# Puppy Crate Training (working from home)



## Codyjohn (Feb 8, 2021)

Hi I have been following the forum for a few months now! My girlified and I are going to pick up our 8 week old puppy this weekend and we are so excited!

We have everything in place however I am wondering if anyone has gotten a puppy while working from home? Currently my girlfriend and I are both working from home and will be able to be around him 24/7 but I am wondering if that is a good thing?

I don't want him to have any type of separation anxiety when we do have to go back into our offices and he will be home alone when that time comes.

I was thinking of putting him in the crate throughout the day for a certain amount of time?
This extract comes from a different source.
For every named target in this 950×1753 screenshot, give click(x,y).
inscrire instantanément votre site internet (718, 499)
If so when should I start that and how long should he be left in there?

If anyone has any feedback or advice it would be greatly appreciated!

Thanks!


----------



## texasred (Jan 29, 2012)

I've been retired from the work force for years, so I'm home a lot. I did crate my puppys off, and on throughout the day.
They took all their naps in the crate. If I needed to do something, and couldn't give them my full attention. I also crated them.
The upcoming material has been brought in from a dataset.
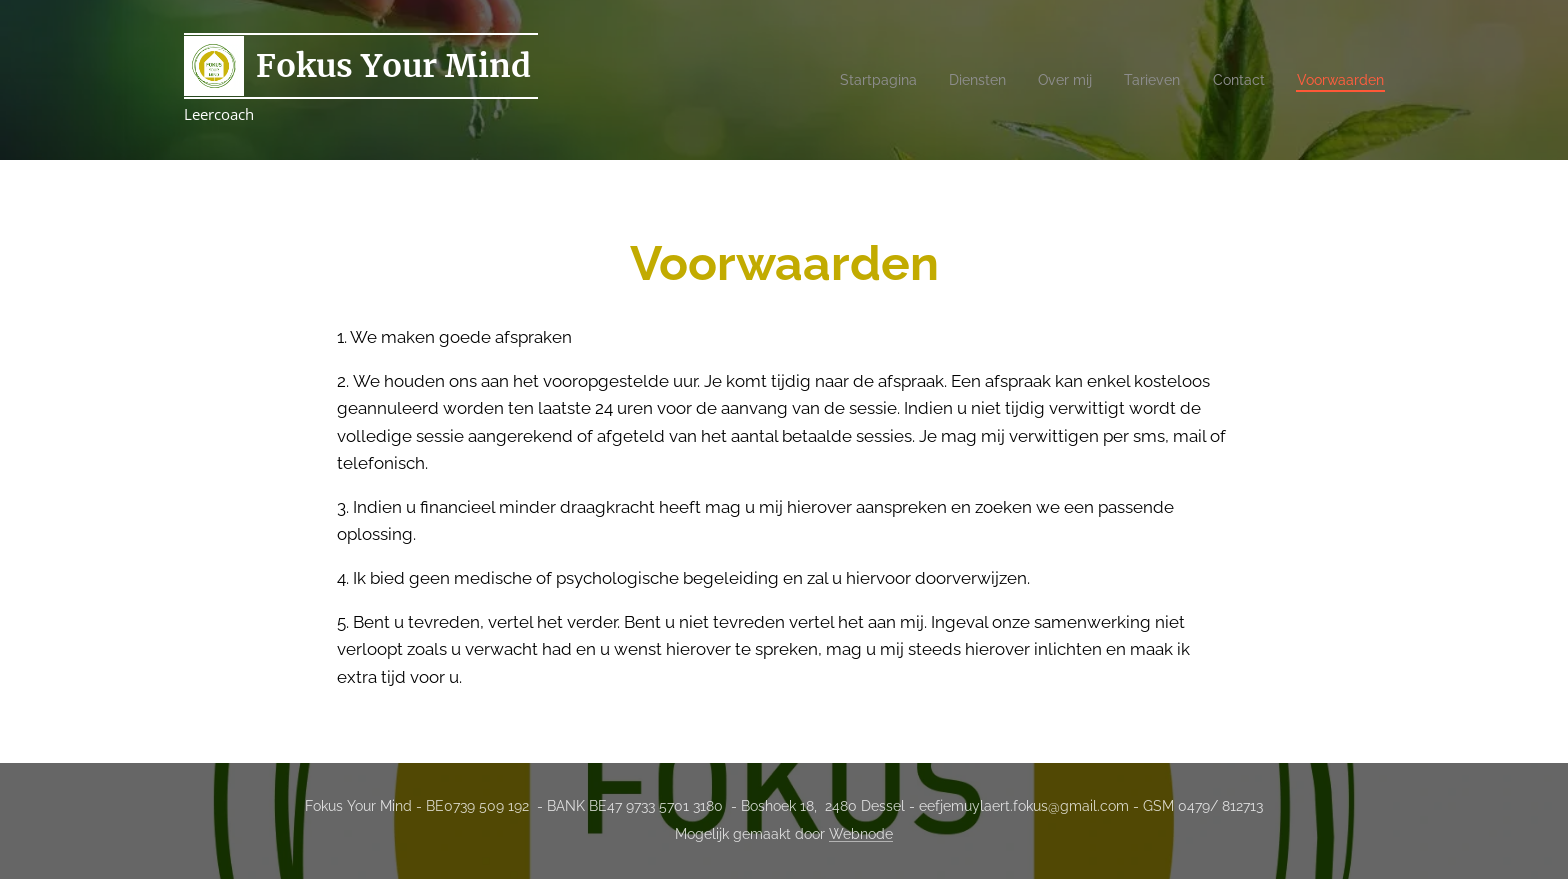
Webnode (861, 834)
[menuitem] (852, 80)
Your going to find these pups are either resting, or they are being busy bodies.
They need your full attention when out, or they will be getting into things, and chewing what they shouldn't.


----------



## Codyjohn (Feb 8, 2021)

texasred said:


> I've been retired from the work force for years, so I'm home a lot. I did crate my puppys off, and on throughout the day.
> They took all their naps in the crate. If I needed to do something, and couldn't give them my full attention. I also crated them.
> 
> Your going to find these pups are either resting, or they are being busy bodies.
> They need your full attention when out, or they will be getting into things, and chewing what they shouldn't.


Thank you for the feedback! How long would you leave them in the crate at a time?


----------



## texasred (Jan 29, 2012)

I didn't have a set amount of time.
Right after they wake up from a nap, they go straight outside to potty. 
Other times we had been playing. They already had food, water, and pottied outside. I would crate them to cook/clean or take a shower. When I finished, if they hadn't fallen asleep, I would get them out. So in reality, they may only have been awake for 30 minutes in the crate at a time.


----------



## Dan_A (Jan 19, 2021)

My family has been home the entire time since we got our pup. She is now 15 weeks. From day one we started crate training. She goes in for a morning and afternoon nap even when we are home. Usually for 1.5 to 2 hours each. We can easily leave the house and get things done without her caring one bit. Then sleeps in the kennel at night. We placed it inside our master bedroom closet which is kinda far from the main areas where we are in the house so she has the least distractions while napping.


----------